*** Block opens ***

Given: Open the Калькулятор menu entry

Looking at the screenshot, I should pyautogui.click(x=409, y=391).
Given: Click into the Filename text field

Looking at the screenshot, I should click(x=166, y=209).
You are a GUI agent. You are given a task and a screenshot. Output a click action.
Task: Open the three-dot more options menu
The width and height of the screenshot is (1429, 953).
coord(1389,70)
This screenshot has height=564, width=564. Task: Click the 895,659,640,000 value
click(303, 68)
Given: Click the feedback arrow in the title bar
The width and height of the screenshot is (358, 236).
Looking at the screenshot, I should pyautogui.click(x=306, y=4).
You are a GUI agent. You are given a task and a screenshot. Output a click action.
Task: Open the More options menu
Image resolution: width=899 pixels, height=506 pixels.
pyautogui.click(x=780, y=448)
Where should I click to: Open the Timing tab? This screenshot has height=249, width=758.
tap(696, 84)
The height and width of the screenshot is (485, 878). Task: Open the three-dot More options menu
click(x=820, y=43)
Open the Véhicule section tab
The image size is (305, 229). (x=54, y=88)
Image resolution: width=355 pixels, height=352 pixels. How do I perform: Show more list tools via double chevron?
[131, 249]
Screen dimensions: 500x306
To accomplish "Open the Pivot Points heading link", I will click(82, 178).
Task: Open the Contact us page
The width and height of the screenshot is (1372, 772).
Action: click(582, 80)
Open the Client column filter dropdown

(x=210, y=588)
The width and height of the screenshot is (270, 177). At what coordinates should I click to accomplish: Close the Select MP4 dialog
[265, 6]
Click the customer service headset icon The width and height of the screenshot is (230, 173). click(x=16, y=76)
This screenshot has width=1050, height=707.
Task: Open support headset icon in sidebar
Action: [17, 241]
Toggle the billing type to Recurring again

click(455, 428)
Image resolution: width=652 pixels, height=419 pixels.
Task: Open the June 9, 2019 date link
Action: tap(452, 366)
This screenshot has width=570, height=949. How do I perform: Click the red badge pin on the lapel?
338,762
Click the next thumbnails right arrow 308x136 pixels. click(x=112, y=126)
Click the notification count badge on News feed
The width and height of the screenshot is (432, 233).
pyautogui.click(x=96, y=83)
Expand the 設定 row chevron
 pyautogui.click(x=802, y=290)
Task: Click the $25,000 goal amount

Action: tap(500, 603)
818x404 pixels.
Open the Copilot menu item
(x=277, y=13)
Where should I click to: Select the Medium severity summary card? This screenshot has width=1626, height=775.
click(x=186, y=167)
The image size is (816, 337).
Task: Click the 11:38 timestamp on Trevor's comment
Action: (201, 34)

*** Block closes ***

> **TASK STATEMENT**: Once you have read the records above, set every one of them down again exactly.

> **SOLUTION TO THE EXERCISE**:
Given: Open the Калькулятор menu entry

Looking at the screenshot, I should pyautogui.click(x=409, y=391).
Given: Click into the Filename text field

Looking at the screenshot, I should click(x=166, y=209).
You are a GUI agent. You are given a task and a screenshot. Output a click action.
Task: Open the three-dot more options menu
The width and height of the screenshot is (1429, 953).
coord(1389,70)
This screenshot has height=564, width=564. Task: Click the 895,659,640,000 value
click(303, 68)
Given: Click the feedback arrow in the title bar
The width and height of the screenshot is (358, 236).
Looking at the screenshot, I should pyautogui.click(x=306, y=4).
You are a GUI agent. You are given a task and a screenshot. Output a click action.
Task: Open the More options menu
Image resolution: width=899 pixels, height=506 pixels.
pyautogui.click(x=780, y=448)
Where should I click to: Open the Timing tab? This screenshot has height=249, width=758.
tap(696, 84)
The height and width of the screenshot is (485, 878). Task: Open the three-dot More options menu
click(x=820, y=43)
Open the Véhicule section tab
The image size is (305, 229). (x=54, y=88)
Image resolution: width=355 pixels, height=352 pixels. How do I perform: Show more list tools via double chevron?
[131, 249]
Screen dimensions: 500x306
To accomplish "Open the Pivot Points heading link", I will click(82, 178).
Task: Open the Contact us page
The width and height of the screenshot is (1372, 772).
Action: click(582, 80)
Open the Client column filter dropdown

(x=210, y=588)
The width and height of the screenshot is (270, 177). At what coordinates should I click to accomplish: Close the Select MP4 dialog
[265, 6]
Click the customer service headset icon The width and height of the screenshot is (230, 173). click(x=16, y=76)
This screenshot has width=1050, height=707.
Task: Open support headset icon in sidebar
Action: [17, 241]
Toggle the billing type to Recurring again

click(455, 428)
Image resolution: width=652 pixels, height=419 pixels.
Task: Open the June 9, 2019 date link
Action: tap(452, 366)
This screenshot has width=570, height=949. How do I perform: Click the red badge pin on the lapel?
338,762
Click the next thumbnails right arrow 308x136 pixels. click(x=112, y=126)
Click the notification count badge on News feed
The width and height of the screenshot is (432, 233).
pyautogui.click(x=96, y=83)
Expand the 設定 row chevron
 pyautogui.click(x=802, y=290)
Task: Click the $25,000 goal amount

Action: tap(500, 603)
818x404 pixels.
Open the Copilot menu item
(x=277, y=13)
Where should I click to: Select the Medium severity summary card? This screenshot has width=1626, height=775.
click(x=186, y=167)
The image size is (816, 337).
Task: Click the 11:38 timestamp on Trevor's comment
Action: (201, 34)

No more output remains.